Measuring What Matters: Connecting AI Ethics Evaluations to System Attributes, Hazards, and Harms

TL;DR

This paper critiques the fragmented landscape of AI ethics measures by mapping nearly 800 measures to AI system components, attributes, hazards, and harms through a system-safety lens. Using a three-step methodology—scoping review, reflexive analysis, and dataset visualization—the authors reveal a strong bias toward four principles (fairness, transparency, privacy, trust) and model/output-level assessments, with limited cross-component evaluation and unclear ties to lived harms. They identify five harms categories (representational, allocative, quality of service, interpersonal, social system) and provide a public dataset plus an interactive visualization to support more holistic, time-aware, and context-sensitive evaluation practices. The findings carry governance, industry, and research implications, underscoring the need for more systematic, multi-component measurement frameworks that better anticipate and mitigate sociotechnical harms in AI deployments.

Abstract

Over the past decade, an ecosystem of measures has emerged to evaluate the social and ethical implications of AI systems, largely shaped by high-level ethics principles.

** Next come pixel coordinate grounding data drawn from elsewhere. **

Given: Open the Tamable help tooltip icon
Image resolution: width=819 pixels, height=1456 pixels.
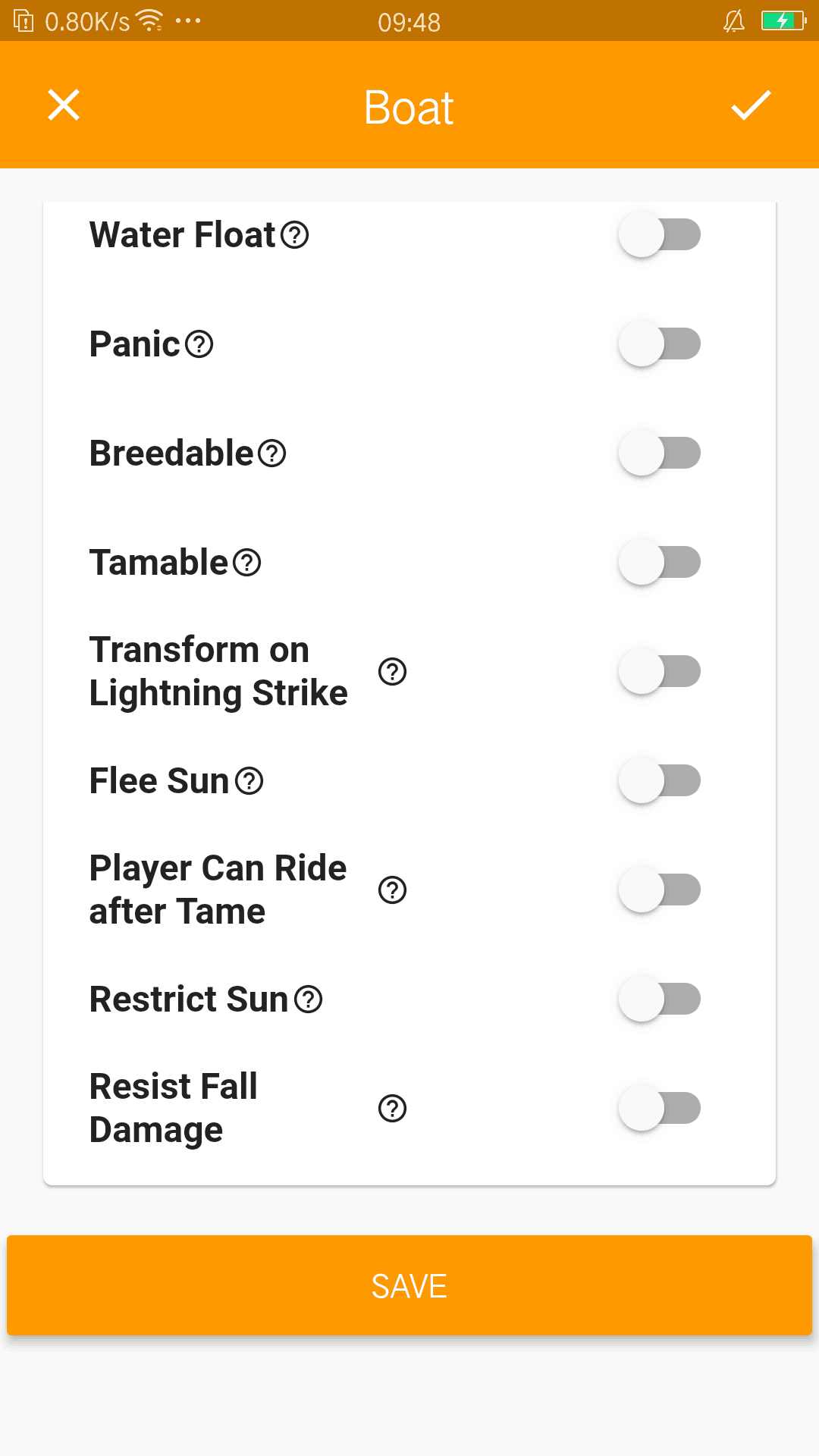Looking at the screenshot, I should (x=247, y=563).
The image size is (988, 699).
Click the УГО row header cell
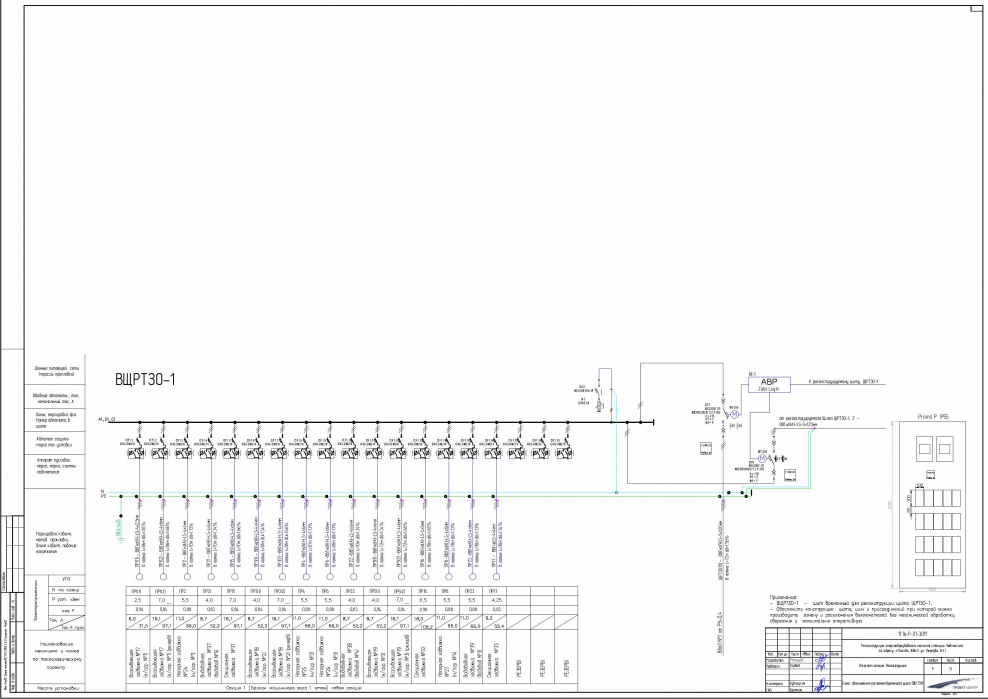pyautogui.click(x=67, y=579)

These measures are developed and used in fragmented ways, without adequate attention to how they are situated in AI systems. In this paper, we examine how existing measures used in the computing literature map to AI system components, attributes, hazards, and harms. Our analysis draws on a scoping review resulting in nearly 800 measures corresponding to 11 AI ethics principles. We find that most measures focus on four principles - fairness, transparency, privacy, and trust - and primarily assess model or output system components. Few measures account for interactions across system elements, and only a narrow set of hazards is typically considered for each harm type. Many measures are disconnected from where harm is experienced and lack guidance for setting meaningful thresholds. These patterns reveal how current evaluation practices remain fragmented, measuring in pieces rather than capturing how harms emerge across systems. Framing measures with respect to system attributes, hazards, and harms can strengthen regulatory oversight, support actionable practices in industry, and ground future research in systems-level understanding.

Paper Structure

This paper contains 35 sections, 5 figures.

Figures (5)

  • Figure 1: Example of the relational sequencing between a system component, its attribute, measure, hazard, and harm.
  • Figure 2: A conceptual model of feedback loops in a sociotechnical AI system. Measures provide signals about the status of system components, enabling stakeholders to make appropriate interventions.
  • Figure 3: Overview of the primary methods conducted in this work.
  • Figure 4: Division of machine learning system components categorized by (a) high-prevalence principles and (b) low-prevalence principles. The total count is above n = 791 as many measures are cross-listed with more than one principle and system component.
  • Figure 5: Division of primary harms categorized by (a) high-prevalence principles and (b) low-prevalence principles.